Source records
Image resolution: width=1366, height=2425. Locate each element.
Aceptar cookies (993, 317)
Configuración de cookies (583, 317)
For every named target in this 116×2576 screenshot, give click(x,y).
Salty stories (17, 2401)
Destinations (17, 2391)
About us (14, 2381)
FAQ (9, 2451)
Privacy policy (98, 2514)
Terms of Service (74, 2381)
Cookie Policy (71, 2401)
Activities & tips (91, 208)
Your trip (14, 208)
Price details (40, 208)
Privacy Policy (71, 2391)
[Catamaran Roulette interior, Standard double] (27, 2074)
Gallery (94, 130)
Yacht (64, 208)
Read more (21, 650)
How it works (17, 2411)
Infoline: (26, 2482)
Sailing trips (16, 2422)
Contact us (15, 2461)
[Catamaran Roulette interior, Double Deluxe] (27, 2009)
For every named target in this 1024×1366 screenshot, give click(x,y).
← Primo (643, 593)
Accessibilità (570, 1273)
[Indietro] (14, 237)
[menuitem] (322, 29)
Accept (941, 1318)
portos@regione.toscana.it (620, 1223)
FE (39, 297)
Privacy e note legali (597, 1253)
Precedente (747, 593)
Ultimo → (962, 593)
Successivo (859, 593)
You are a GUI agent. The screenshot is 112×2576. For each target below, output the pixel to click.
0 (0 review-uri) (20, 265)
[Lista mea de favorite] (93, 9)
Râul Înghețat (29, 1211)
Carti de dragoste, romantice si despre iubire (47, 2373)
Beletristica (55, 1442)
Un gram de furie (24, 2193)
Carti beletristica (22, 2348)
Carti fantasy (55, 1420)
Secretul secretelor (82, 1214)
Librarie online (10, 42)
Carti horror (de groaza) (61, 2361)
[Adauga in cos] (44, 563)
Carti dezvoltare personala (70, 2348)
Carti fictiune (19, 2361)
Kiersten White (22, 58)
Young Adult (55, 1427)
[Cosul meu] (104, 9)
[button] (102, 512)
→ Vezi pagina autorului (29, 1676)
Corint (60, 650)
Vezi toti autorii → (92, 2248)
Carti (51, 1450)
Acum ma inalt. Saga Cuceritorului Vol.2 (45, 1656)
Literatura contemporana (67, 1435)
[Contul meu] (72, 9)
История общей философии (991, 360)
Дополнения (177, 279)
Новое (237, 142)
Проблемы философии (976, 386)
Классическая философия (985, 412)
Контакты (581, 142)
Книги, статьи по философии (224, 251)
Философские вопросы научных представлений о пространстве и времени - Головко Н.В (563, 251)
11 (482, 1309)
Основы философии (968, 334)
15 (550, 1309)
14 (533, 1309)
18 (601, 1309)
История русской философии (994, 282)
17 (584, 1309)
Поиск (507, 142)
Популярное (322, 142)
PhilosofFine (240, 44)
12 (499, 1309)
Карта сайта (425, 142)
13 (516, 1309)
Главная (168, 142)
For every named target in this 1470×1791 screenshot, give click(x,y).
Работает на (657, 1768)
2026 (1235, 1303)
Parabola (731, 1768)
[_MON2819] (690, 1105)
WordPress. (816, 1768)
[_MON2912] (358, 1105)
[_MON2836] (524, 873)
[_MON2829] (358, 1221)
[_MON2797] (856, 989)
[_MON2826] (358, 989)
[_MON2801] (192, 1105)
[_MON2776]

> _What needs to be done_
Using the records above, restate word for word the lines from the one with "[menuitem] (322, 29)" through the one with "Carti (51, 1450)", both included.

> _Reply_
[menuitem] (322, 29)
Accept (941, 1318)
portos@regione.toscana.it (620, 1223)
FE (39, 297)
Privacy e note legali (597, 1253)
Precedente (747, 593)
Ultimo → (962, 593)
Successivo (859, 593)
You are a GUI agent. The screenshot is 112×2576. For each target below, output the pixel to click.
0 (0 review-uri) (20, 265)
[Lista mea de favorite] (93, 9)
Râul Înghețat (29, 1211)
Carti de dragoste, romantice si despre iubire (47, 2373)
Beletristica (55, 1442)
Un gram de furie (24, 2193)
Carti beletristica (22, 2348)
Carti fantasy (55, 1420)
Secretul secretelor (82, 1214)
Librarie online (10, 42)
Carti horror (de groaza) (61, 2361)
[Adauga in cos] (44, 563)
Carti dezvoltare personala (70, 2348)
Carti fictiune (19, 2361)
Kiersten White (22, 58)
Young Adult (55, 1427)
[Cosul meu] (104, 9)
[button] (102, 512)
→ Vezi pagina autorului (29, 1676)
Corint (60, 650)
Vezi toti autorii → (92, 2248)
Carti (51, 1450)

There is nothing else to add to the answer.